Fernán Gómez nos acerca un mundo paupérrimo, económica y culturalmente, en el que a los actores todavía se les llamaba cómicos, en el que la miseria estaba tristemente a la orden del día, en el que mucha gente pasaba hambre y en el que los actores de teatro eran tratados prácticamente como mendigos a los que se daba unas monedas a cambio de un poco de entretenimiento. Eso ocurría en el seno de una sociedad en la que la iglesia católica, en connivencia con el régimen franquista, ejercía un enorme poder, y en la que más valía caerle en gracia al alcalde o terrateniente local si se quería poder representar una obra, aunque fuese en el improvisado escenario de un descuidado café.
Pero El viaje a ninguna parte no es sólo un valioso estudio sociológico. Nos deja también algunos de los más entrañables personajes. Al protagonista, magníficamente interpretado por José Sacristán, le acompaña el zangolotino al que tan bien encarna Gabino Diego, el ridículo usurero que borda Agustín González y, por supuesto, Don Arturo, papel que se reserva para sí el director. Él da vida al más veterano de la ‘troupe’ actoral y nos regala la más memorable escena: señooooooriiiiiiiiiiitoooo.
Al espectador se le escapará más de una sonrisa, porque el humor de Fernando Fernán Gómez es tan ingenioso como afilado. Pero es una sonrisa amarga, que casi hace daño, quizá porque subraya el patetismo de las situaciones, la miseria, el sufrimiento, la derrota, el agotamiento y la podredumbre de un país en plena dictadura.
En ocasiones una película puede ser más eficaz para conocer cómo era un país que un libro de historia.

• Datos proporcionados:
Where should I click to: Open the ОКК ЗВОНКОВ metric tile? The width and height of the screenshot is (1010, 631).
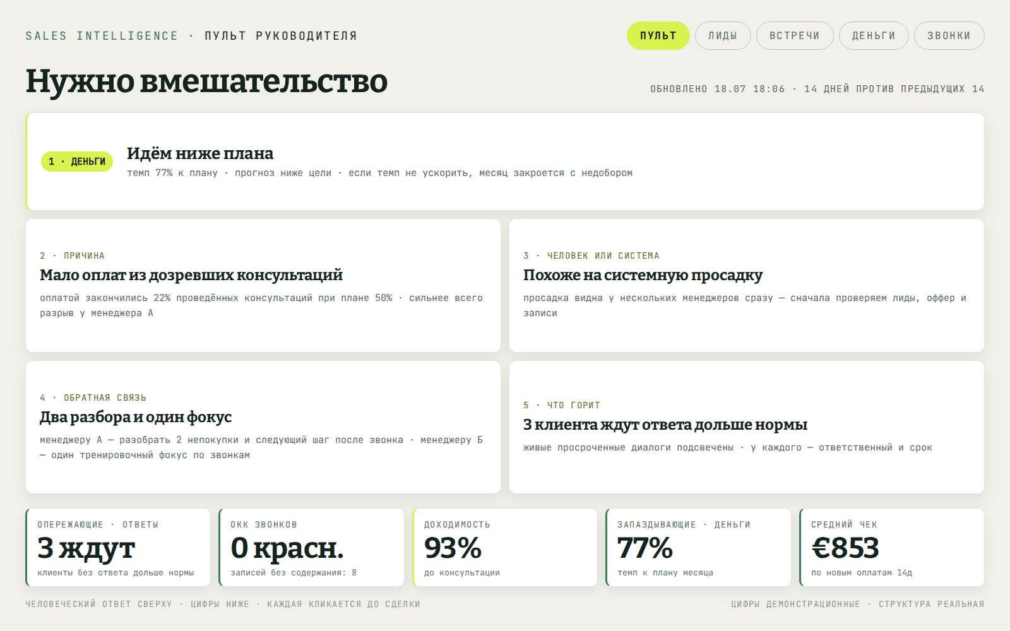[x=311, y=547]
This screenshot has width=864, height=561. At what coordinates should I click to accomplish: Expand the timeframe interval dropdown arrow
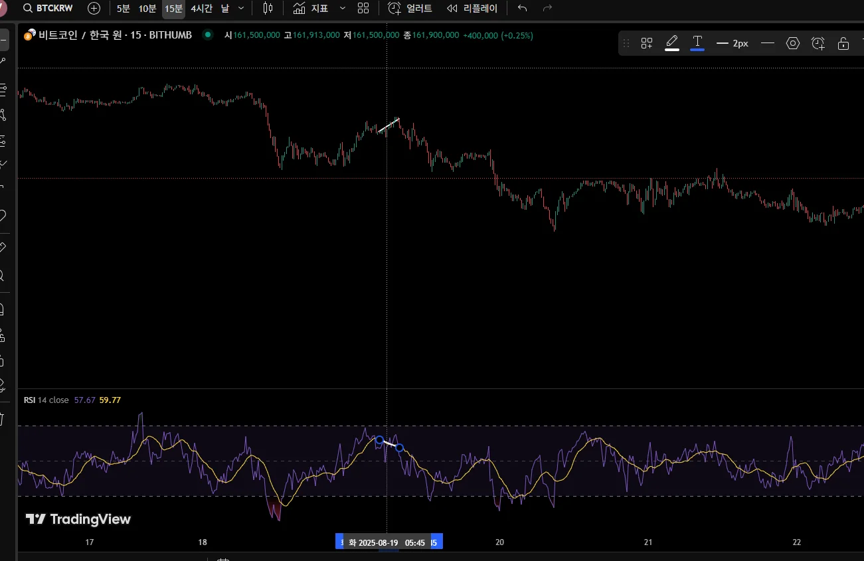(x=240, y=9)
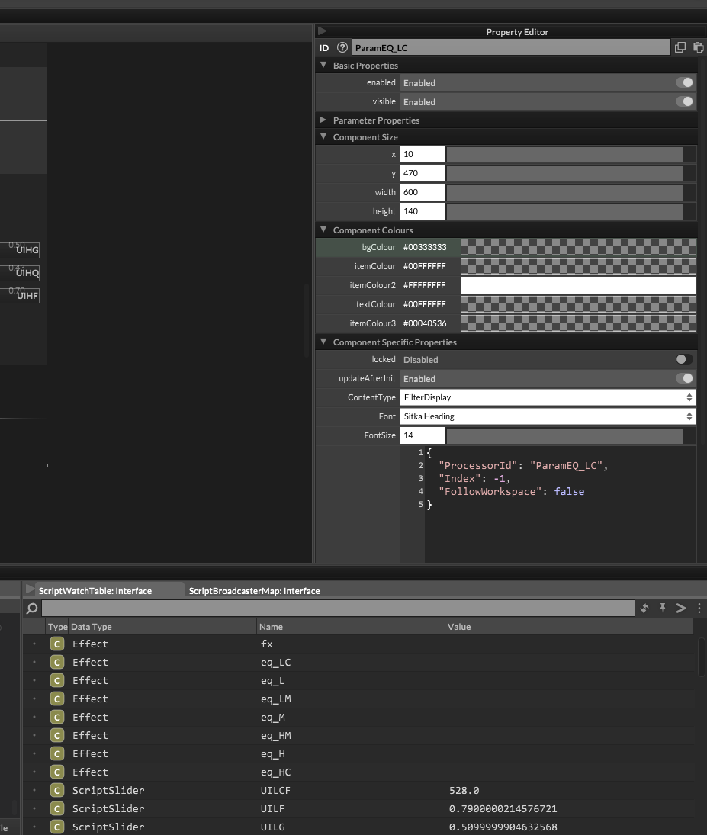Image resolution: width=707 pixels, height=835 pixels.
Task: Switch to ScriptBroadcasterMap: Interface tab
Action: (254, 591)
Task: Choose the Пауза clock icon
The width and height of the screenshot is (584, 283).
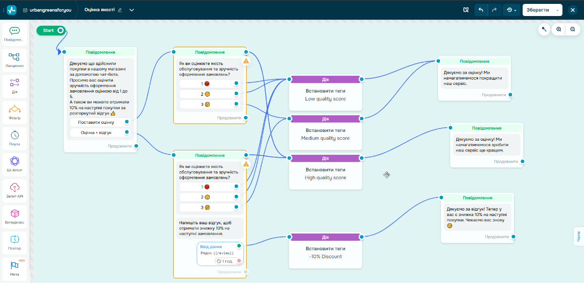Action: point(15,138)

==

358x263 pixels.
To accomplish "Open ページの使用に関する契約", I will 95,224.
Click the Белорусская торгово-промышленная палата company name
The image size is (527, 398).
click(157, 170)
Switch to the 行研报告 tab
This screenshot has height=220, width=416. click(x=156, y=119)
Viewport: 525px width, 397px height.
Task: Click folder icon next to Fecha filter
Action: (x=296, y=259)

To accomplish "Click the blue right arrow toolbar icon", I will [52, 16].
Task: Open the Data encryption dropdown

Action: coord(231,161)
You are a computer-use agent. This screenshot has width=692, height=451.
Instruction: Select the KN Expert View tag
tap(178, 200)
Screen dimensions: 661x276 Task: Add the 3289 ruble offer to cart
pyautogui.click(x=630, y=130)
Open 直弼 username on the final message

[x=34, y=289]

• Ejercicio propuesto:
Según el fragmento sobre El viaje a ninguna parte:
(a) ¿Cómo se seguía llamando a los actores en el mundo que retrata Fernán Gómez?
(b) ¿Qué actor interpreta al protagonista?
(c) ¿Cómo se describe el humor de Fernando Fernán Gómez?
Responde únicamente con lo que dice el fragmento, sin recurrir a las filas.

• Solución:
(a) Cómicos.
(b) José Sacristán.
(c) Tan ingenioso como afilado.